The task:
What you return must be every line from the beginning of the data through the line holding "Viewport: 412px width, 396px height.", unchanged.

******

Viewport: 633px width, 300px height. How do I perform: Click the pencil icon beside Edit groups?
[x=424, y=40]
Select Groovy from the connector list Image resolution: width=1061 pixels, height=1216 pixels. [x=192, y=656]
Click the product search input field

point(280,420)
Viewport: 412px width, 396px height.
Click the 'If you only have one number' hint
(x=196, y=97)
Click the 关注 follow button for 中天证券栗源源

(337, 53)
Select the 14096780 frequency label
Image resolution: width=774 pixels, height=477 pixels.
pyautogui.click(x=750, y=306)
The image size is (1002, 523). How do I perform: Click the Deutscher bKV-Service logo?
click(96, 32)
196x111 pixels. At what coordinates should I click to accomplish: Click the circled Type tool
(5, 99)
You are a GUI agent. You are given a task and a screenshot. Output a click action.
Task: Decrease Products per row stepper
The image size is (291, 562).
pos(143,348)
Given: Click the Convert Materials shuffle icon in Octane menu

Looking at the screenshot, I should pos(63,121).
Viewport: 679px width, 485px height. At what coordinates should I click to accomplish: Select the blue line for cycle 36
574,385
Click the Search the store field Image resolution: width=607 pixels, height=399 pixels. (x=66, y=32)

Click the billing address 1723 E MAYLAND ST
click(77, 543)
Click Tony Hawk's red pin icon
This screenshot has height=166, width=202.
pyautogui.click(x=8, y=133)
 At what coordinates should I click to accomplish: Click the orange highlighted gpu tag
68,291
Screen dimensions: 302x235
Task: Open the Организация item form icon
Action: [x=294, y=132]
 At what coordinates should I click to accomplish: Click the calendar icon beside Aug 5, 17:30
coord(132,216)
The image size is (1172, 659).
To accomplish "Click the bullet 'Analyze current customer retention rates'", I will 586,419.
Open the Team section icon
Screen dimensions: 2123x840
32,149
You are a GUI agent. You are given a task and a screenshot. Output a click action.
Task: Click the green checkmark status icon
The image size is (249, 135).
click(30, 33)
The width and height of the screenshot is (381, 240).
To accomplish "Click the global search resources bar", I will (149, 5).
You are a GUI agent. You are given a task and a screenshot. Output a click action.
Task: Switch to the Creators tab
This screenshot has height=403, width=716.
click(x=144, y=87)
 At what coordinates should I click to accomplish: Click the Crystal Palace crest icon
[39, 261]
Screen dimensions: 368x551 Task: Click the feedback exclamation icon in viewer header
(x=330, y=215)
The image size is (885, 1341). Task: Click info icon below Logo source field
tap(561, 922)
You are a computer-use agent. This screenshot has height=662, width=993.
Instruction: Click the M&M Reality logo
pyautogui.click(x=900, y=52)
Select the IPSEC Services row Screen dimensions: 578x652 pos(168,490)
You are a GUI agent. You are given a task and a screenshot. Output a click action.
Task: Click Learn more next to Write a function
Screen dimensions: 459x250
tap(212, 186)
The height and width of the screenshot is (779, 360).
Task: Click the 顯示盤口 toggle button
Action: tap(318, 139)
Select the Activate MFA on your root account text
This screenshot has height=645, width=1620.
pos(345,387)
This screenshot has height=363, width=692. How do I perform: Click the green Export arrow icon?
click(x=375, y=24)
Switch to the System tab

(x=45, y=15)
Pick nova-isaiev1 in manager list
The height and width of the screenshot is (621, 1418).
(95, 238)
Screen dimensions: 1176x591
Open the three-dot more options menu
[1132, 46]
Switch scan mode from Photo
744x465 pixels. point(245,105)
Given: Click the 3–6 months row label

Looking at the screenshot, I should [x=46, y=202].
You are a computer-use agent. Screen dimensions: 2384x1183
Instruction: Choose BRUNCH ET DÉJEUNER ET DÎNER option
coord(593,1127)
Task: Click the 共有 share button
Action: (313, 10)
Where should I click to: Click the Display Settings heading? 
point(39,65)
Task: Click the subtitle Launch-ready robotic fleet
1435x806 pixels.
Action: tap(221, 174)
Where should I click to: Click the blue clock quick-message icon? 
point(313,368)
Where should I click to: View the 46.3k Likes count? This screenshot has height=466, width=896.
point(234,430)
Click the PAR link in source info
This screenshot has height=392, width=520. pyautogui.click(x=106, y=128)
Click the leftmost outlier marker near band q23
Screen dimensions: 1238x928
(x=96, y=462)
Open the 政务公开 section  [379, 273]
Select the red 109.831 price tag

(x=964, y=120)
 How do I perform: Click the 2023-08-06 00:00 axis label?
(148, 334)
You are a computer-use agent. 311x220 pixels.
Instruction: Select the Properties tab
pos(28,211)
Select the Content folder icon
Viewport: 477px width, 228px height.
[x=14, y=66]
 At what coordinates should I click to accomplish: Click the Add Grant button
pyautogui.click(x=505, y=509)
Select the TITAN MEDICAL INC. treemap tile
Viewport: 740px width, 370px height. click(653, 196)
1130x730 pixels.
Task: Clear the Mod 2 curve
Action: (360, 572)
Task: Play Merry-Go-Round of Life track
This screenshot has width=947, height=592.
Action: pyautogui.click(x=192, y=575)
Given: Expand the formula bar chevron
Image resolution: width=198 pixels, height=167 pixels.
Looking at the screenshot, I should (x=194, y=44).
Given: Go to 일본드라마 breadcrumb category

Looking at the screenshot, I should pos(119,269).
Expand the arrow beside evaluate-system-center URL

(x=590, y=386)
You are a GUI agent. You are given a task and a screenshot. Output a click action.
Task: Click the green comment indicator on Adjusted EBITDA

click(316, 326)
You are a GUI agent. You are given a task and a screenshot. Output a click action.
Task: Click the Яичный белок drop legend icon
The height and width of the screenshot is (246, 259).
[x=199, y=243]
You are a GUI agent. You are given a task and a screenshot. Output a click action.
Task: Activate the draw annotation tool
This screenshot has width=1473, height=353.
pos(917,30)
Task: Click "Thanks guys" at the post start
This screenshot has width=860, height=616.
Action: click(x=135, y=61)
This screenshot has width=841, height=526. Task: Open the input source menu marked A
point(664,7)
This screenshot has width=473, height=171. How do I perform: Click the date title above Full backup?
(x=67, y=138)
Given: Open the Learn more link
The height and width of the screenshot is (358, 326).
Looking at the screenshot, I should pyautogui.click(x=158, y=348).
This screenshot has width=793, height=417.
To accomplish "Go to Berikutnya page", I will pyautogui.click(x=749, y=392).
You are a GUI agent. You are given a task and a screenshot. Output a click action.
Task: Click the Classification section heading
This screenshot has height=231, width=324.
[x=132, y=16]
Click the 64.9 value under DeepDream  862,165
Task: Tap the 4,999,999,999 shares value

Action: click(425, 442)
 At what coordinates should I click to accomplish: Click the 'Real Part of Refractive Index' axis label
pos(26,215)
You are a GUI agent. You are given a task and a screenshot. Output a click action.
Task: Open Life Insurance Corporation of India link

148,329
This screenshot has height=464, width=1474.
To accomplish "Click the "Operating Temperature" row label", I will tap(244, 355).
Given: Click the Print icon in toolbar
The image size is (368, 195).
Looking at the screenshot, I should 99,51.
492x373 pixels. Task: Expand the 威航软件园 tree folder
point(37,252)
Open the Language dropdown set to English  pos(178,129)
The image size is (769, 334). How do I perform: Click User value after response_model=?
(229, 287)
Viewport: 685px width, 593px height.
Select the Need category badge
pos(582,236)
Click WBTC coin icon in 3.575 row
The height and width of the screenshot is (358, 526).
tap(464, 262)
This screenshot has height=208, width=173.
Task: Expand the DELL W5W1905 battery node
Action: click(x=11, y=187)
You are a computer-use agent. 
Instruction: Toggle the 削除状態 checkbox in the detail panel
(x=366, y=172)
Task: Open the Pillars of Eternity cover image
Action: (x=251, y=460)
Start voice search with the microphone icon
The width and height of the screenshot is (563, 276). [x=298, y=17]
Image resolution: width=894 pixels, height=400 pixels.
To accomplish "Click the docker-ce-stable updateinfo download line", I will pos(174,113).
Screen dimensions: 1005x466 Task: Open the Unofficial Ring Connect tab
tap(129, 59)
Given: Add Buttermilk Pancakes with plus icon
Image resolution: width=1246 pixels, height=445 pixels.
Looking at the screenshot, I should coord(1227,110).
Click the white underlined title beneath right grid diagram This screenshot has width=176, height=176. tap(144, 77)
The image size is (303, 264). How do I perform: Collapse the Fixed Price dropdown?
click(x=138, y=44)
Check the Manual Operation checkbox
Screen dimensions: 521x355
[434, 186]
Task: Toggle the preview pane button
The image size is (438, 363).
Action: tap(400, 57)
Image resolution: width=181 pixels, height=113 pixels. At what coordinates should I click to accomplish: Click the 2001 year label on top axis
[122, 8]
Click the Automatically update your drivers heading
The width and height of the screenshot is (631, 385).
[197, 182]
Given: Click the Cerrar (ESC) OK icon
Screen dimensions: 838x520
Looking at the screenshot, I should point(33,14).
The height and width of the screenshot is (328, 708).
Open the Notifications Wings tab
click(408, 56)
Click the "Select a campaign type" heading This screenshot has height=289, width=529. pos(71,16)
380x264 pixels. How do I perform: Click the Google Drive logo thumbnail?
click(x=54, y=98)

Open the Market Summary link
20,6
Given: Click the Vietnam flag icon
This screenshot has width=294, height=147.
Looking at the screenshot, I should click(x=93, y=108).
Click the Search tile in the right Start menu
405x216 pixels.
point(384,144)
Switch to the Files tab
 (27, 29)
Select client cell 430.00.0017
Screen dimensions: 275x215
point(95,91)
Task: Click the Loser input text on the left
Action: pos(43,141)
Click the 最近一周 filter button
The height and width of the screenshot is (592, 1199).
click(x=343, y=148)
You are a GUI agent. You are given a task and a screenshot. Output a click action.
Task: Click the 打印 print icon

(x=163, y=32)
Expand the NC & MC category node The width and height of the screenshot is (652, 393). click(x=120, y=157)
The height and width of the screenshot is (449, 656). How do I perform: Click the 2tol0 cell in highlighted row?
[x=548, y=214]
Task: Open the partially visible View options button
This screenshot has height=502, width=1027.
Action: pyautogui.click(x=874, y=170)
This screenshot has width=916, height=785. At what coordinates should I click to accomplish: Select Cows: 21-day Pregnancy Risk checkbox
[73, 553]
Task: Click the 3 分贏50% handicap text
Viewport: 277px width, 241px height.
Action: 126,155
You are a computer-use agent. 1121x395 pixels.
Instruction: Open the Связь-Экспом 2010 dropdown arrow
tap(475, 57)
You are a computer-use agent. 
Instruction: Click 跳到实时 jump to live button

******

Solution to the problem:
Viewport: 633px width, 300px height. How do I perform: Click the pencil icon beside Edit groups?
[x=424, y=40]
Select Groovy from the connector list Image resolution: width=1061 pixels, height=1216 pixels. [x=192, y=656]
Click the product search input field

point(280,420)
Viewport: 412px width, 396px height.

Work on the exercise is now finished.